Fixed action pattern

Instinctive behavior referred to within the ethological physiological theory of instinctive movement an innate complex behavior, which is composed of mutually definable basic building blocks of behavior: the instinctive movements. Another word for instinctive movement is fixed motor pattern or Fixed Action Pattern (FAP). Instinctive movements are triggered according to the first time was formulated in 1937 by Konrad Lorenz theory by a key stimulus and can run as long as an inner readiness to act is present.

As evidence that behavior is innate, applies, inter alia its " maturation ", that is their perfection in the course of individual development without exercise.

" Building blocks" of instinct behavior

Instinctive behavior (more precisely, an instinctive movement ) is by Lorenz from independent sub-elements, namely from the innate recognition of a triggering situation (see key stimulus ), an activation mechanism ( the innate releasing mechanism ), a movement component and a specific internal drive for moving component (of Lorenz introduced under the name of action-specific excitation).

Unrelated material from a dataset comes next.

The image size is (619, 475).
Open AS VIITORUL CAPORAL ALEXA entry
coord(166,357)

The behavior must meet four criteria to be considered as innate and therefore as instinctive behavior:

It must

  • , (where undirected appetence can be very variable) be stereotyped
  • Occur in all specimens of a species (depending on ripeness )
  • Also occur in isolation-reared specimens of this kind (special case: embossing), and
  • Also occur in specimens that were previously prevented from exercising the behavior figure.

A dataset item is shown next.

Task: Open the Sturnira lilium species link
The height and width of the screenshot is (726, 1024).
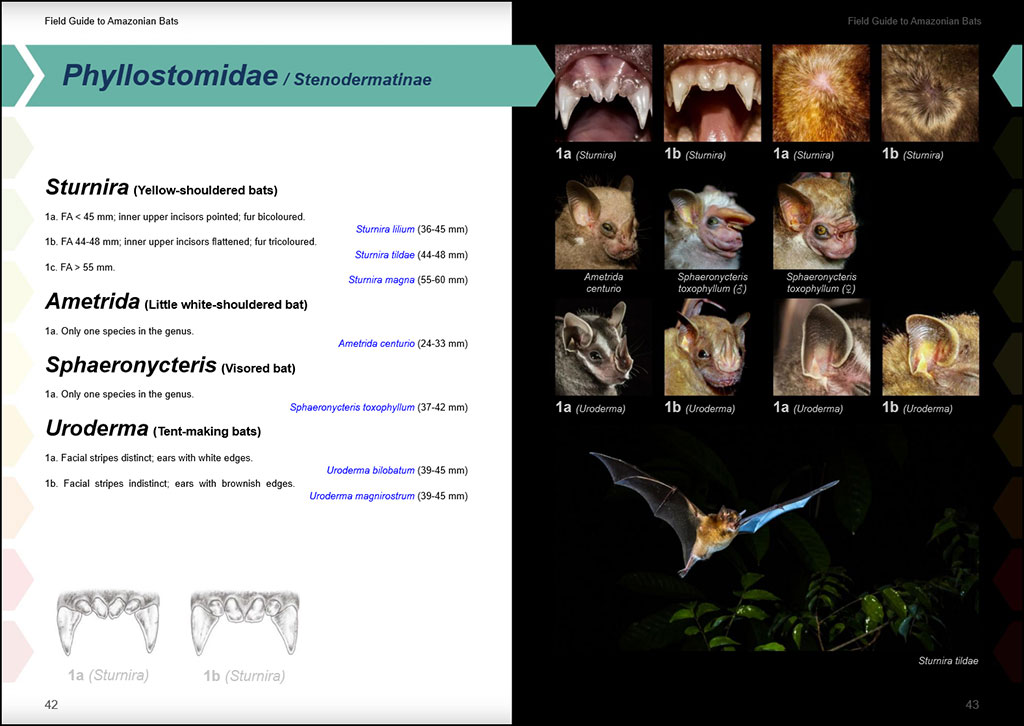Action: click(x=385, y=229)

Frequently found in a fully running instinctive behavior of three phases:

The " control" by the willingness to act permits a termination of the original behavior and the transition to a different behavior when changing internal or external conditions. Example: A bird in search of food will interrupt it when threatened by a cat.

Instinctive movements can occur with very different strength according to the theory of their full expression to merely indicated movements, which are interpreted as intention movements. Also referred to by the representatives of the instinct theory movement patterns of very different complexity as instinctive movements: in birds, for example, both scratch and pick movements as well as complicated motion sequences such as the loops of a node in the nesting of some birds.

Historical

The advanced and fundamentally new about this concept was in the 1930s that animal behavior was not viewed as a purely reactive ( as of the classical behaviorists ) still as a chain of rigid reflexes but also that internal state changes - ie the spontaneity of behavior - in accounting was provided. Furthermore, the view has been particularly focused on innate, inherited behavior and its plasticity.

Today, the instinct theory hardly plays a role in behavioral biology, as the brain research so far could find no physiological equivalent of the postulated action-specific arousal. Whether this rather than lack of " physiological theory of instinctive movement " to view or due to still existing shortcomings of experimental brain research, currently can not be decided.